The mix of boisterous mainland Chinese package tourists and Japanese Spirited–Away-selfie-pilgrims makes for some dense crowds, which can be quite jarring after hiking in the mountains for a couple of peaceful hours from Houtong. Jiufen is much more charming in the evening after the day-trippers have returned to Taipei and the red lanterns do their thing, so you could consider staying in Jiufen overnight before hiking back down. It definitely isn’t necessary to do so, but it would sure be nice. Or you could end your hike in Jiufen to have dinner there, then take a bus back to Taipei.

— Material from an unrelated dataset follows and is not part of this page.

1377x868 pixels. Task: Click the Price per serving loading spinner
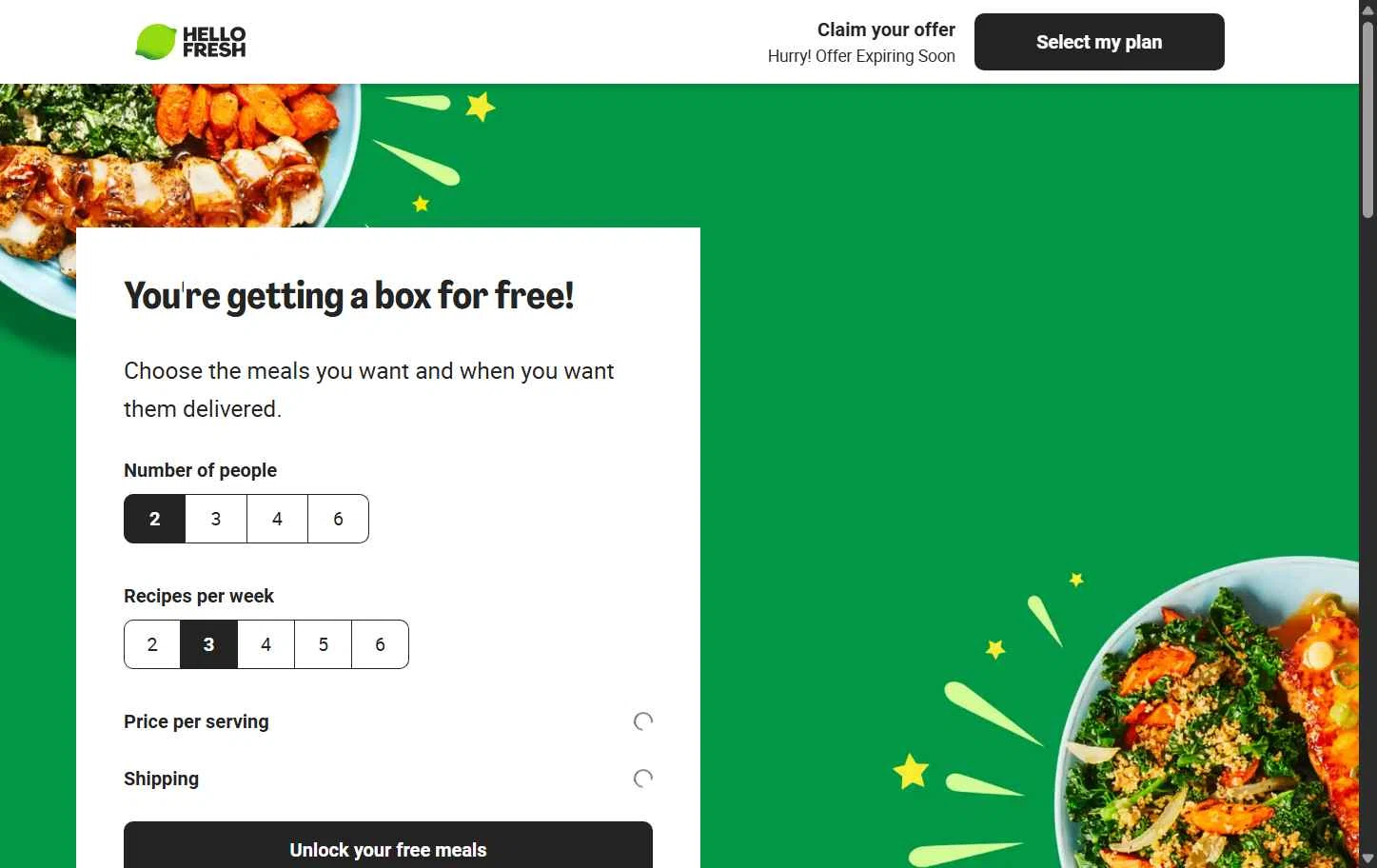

The mountain on the far side of town is Mt Keelung (基隆山), also called Mt Jilong (雞籠山), which you can treat as an optional extra. From Old Street to the trailhead, up to the top, and back to Old Street, took me around 90 minutes going at a fair pace (easily navigated using the public maps around town). The views from the top are cracking, and I recommend doing this if you have enough time.
Once you’re ready to leave Juifen and head back down to Houtong, make your way to Songde Park (松德公園, Songde Gongyuan) on the edge of town (it’s well marked on the various town maps and information boards), and from there you can take the Xiaocukeng trail back down to Houtong as also described here. It’s a small park, and the trail starts just behind it; initially it climbs up from the park, eventually meeting the path coming down from the top of the mountain (where you’ve already been), and a right turning signposted for Houtong (this will be a left turning if you skipped Jiufen and started descending directly from the top of the mountain). The first bit of the trail from the park up to the turning is fairly narrow and overgrown in places, and is home to lots of these large orb spiders:
They’re perfectly harmless and actually rather beautiful creatures in my opinion, but if that photo freaks you out you’re not going to be happy on that first part of the Xiaocukeng Trail (you can get around the long way by going back up out of Jiufen to the top of the mountain, then descending from there).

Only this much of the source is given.